苗道人爽朗的笑道:“中”。在老大娘与她女婿轮流把盏敬酒下,没打仗足足喝了一壶酒,看样子大醉了。苗道人说了一句,“我们后会有期。”余长寿以为戏言,没有认真。 眨眼不见了苗道人人影,余长寿咋舌,他担心苗道人出事,便对空中说:“我送你一程。”空中回话:“不必了”。快回去陪夫妻圆梦去吗。
余长寿觉得外面做了三年生意,生意也越来越难做,加之现在还没孩子,夫妻两地分居也不是长久的事,什么都不方便。
时光匆匆,余长寿回家后已过了半年多了,只好边务农边用弓箭射猎。
有一天,秋色格外迷人,天空蔚蓝,阳光明媚,清风徐来,一切都显得那么惬意。趁着这个好天气,商人余长寿带着弓箭,独自一人前往龙贯山后山金竹林打猎。刚走进山沟的深谷里不久,余长寿就听到了树林外的灌木丛传来了一阵扑通的响声。他心中一惊,连忙拿起弓箭,快步跑向灌木丛中去看是什么。只见一只巨大的老鹰,正在与一条硕大的菜花蛇拼死搏斗。
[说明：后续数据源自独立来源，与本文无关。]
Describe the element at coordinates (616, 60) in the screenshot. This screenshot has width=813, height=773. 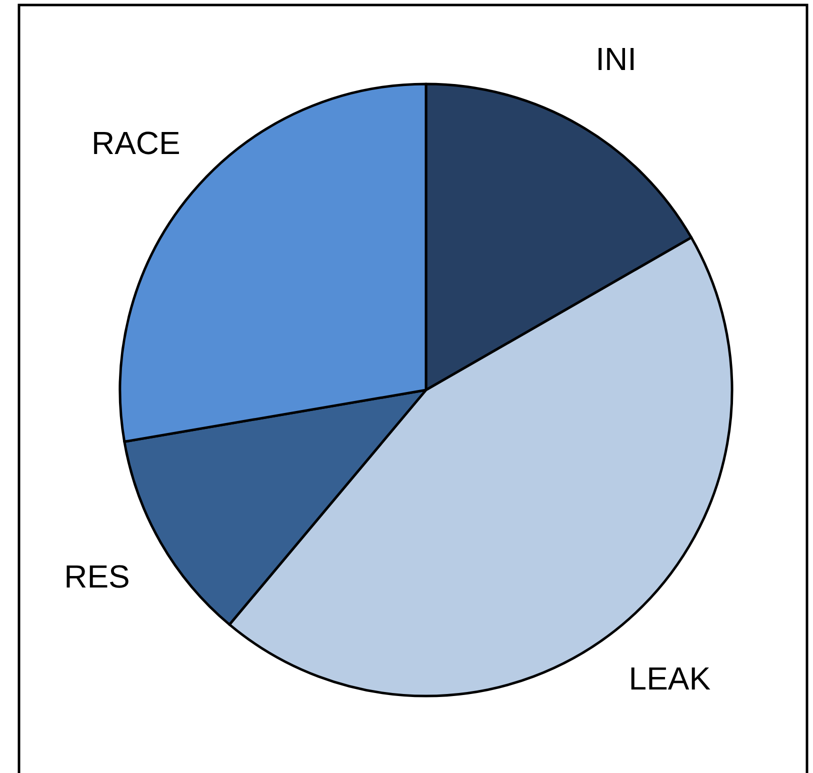
I see `slice-label: INI` at that location.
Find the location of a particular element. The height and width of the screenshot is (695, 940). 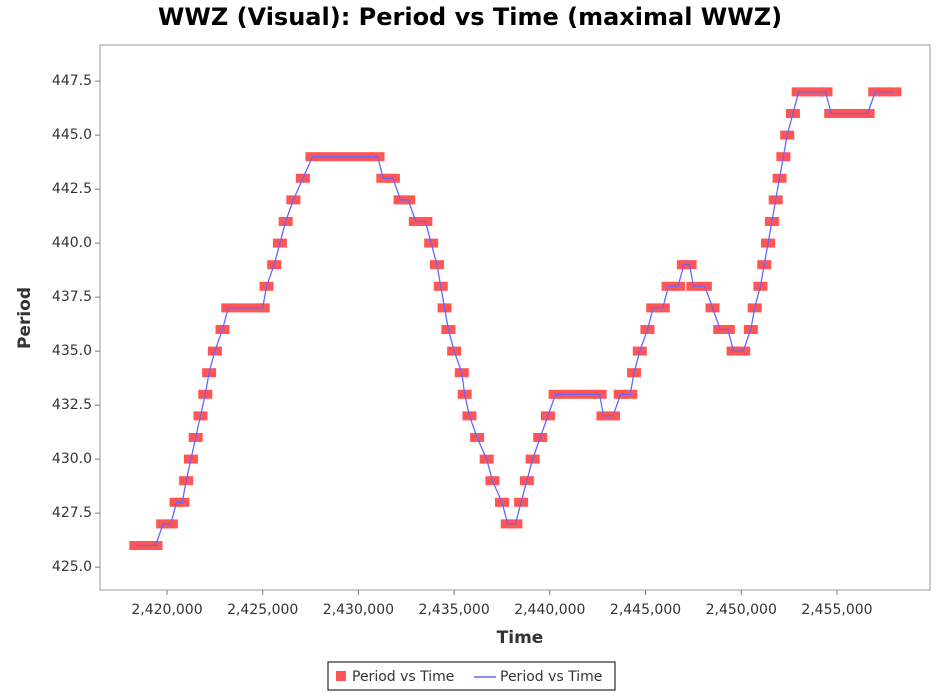

legend is located at coordinates (472, 676).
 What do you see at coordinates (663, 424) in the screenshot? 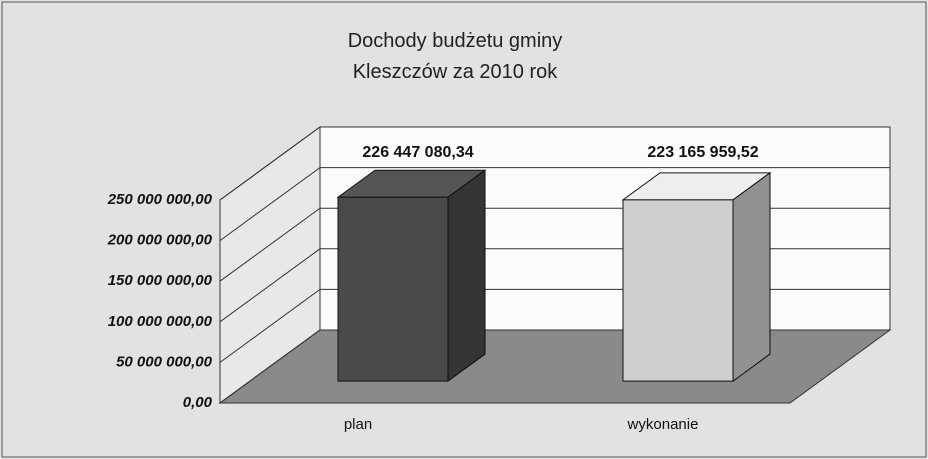
I see `x-tick-label: wykonanie` at bounding box center [663, 424].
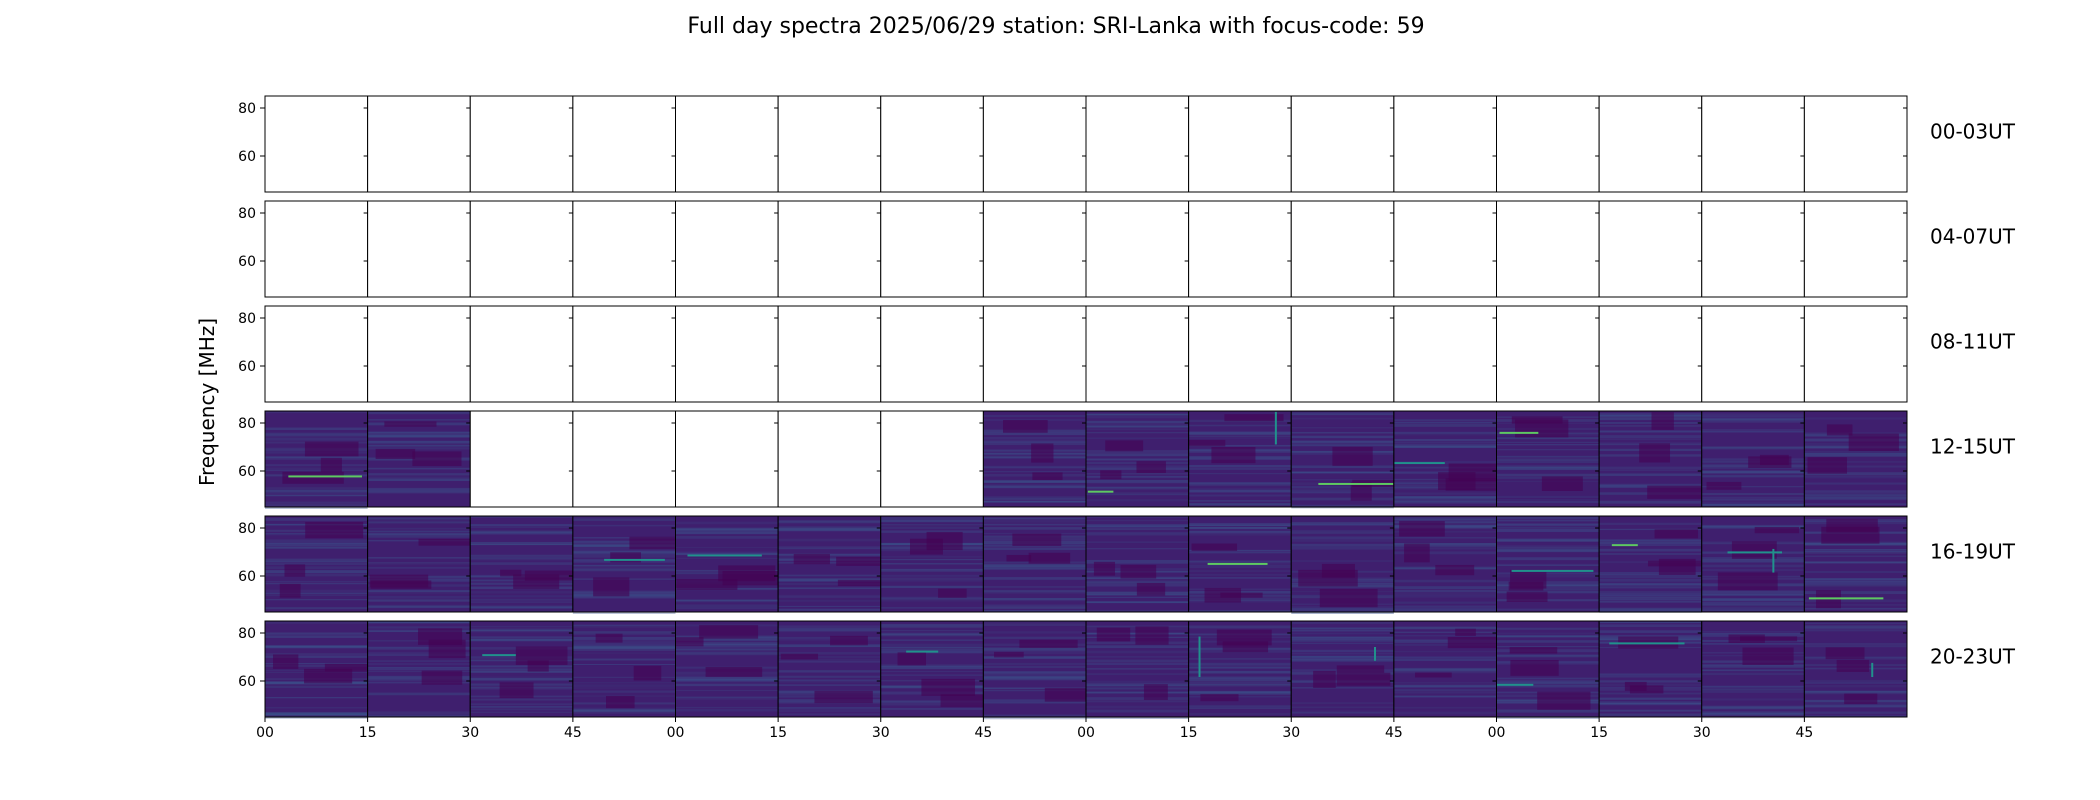 This screenshot has height=800, width=2100. What do you see at coordinates (470, 733) in the screenshot?
I see `x-tick-label: 30` at bounding box center [470, 733].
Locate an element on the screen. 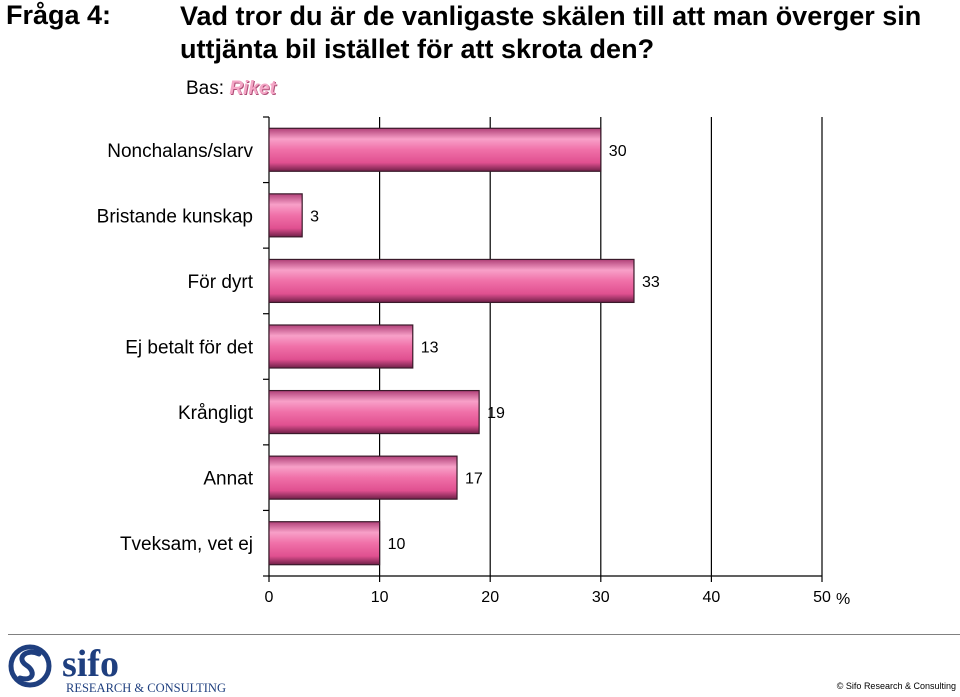  base-value: Riket is located at coordinates (252, 88).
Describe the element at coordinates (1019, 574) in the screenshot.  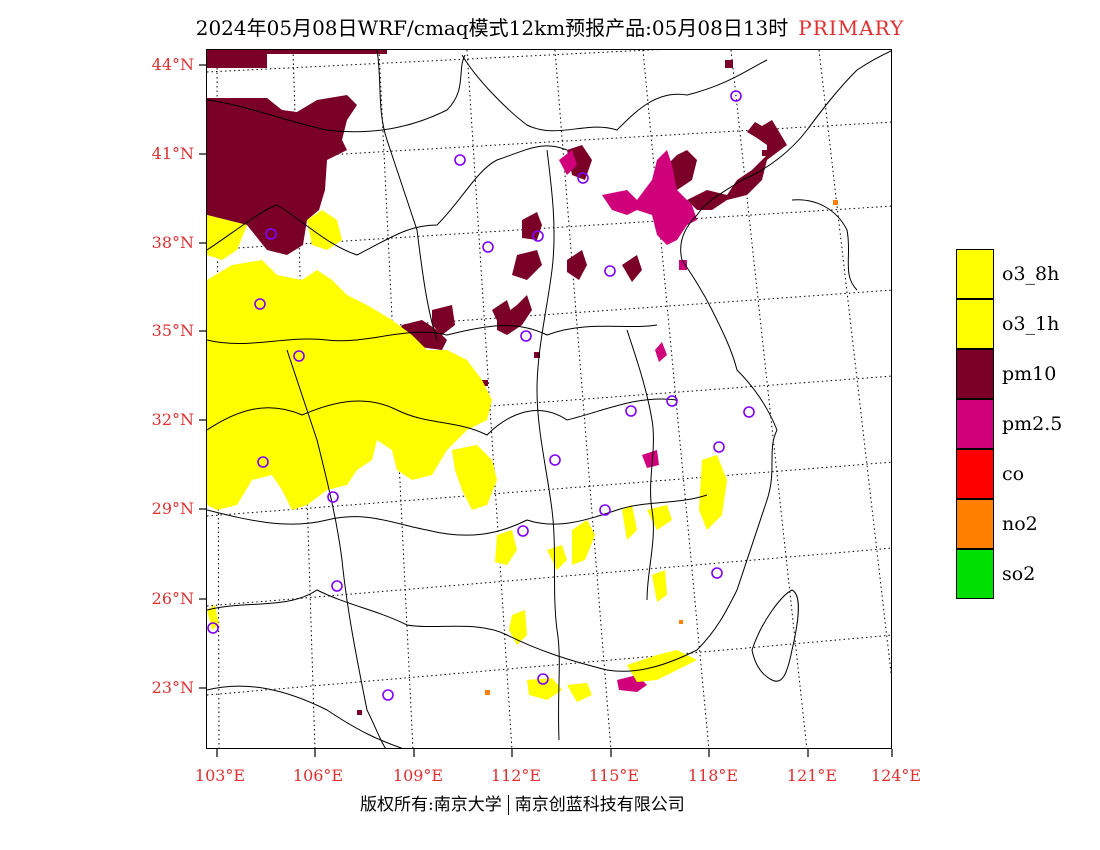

老鹰是蛇类的天敌,这条勇猛的大菜花蛇虽然也不甘示弱,但在鹰爪的猛烈攻击下,全身上下伤痕累累,显得异常狼狈。人们对老鹰和蛇都有一种厌恶之情,虽然也不喜欢蛇,但温驯的菜花蛇却是个例外。菜花蛇无毒,性格较为温驯,还会捕食老鼠和毒虫,对农民是有好处的。看到老鹰如此欺负菜花蛇,余长寿毫不犹豫地举起了弓箭。余长寿瞄准老鹰,接连射出三箭。其中一箭不偏不倚,正好射中老鹰的脖子。老鹰被箭击中后,从站在蛇身上抓咬的老鹰即刻倒落在地上,扑腾翻滚了几下就死了。余长寿走上前一看,那条菜花蛇望着他,眼神中流露出救助和哀求,很是可怜的样子,似乎在向他求(助)救。余长寿心地善良,不忍心看着这样一条无辜的生命逝去。他捡起老鹰,然后抓住那条受伤的菜花蛇,用竹篓子背回了家中。
妻子“胡美兰”看到这一幕,也赶忙过来帮忙。夫妻俩很耐心的先从“蛇颈受伤部位”挤出了很多瘀黑毒血出来,然后用药酒帮蛇慢条斯理很细致的消毒,尽可能的缓解它的疼痛。做完这些后,放在家里养了好几天,蛇最喜吃老鼠,专捉一些老鼠来喂给蛇食,菜花蛇似乎好了许多。能自食其力找吃的了,余长寿将蛇用竹篓子又背到山坡上,把它放进草丛里,让它自找生路去了。虽然不知道这条菜花蛇能否活下去,但余长寿已经尽力了,至于它的命运如何,也只能听天由命了。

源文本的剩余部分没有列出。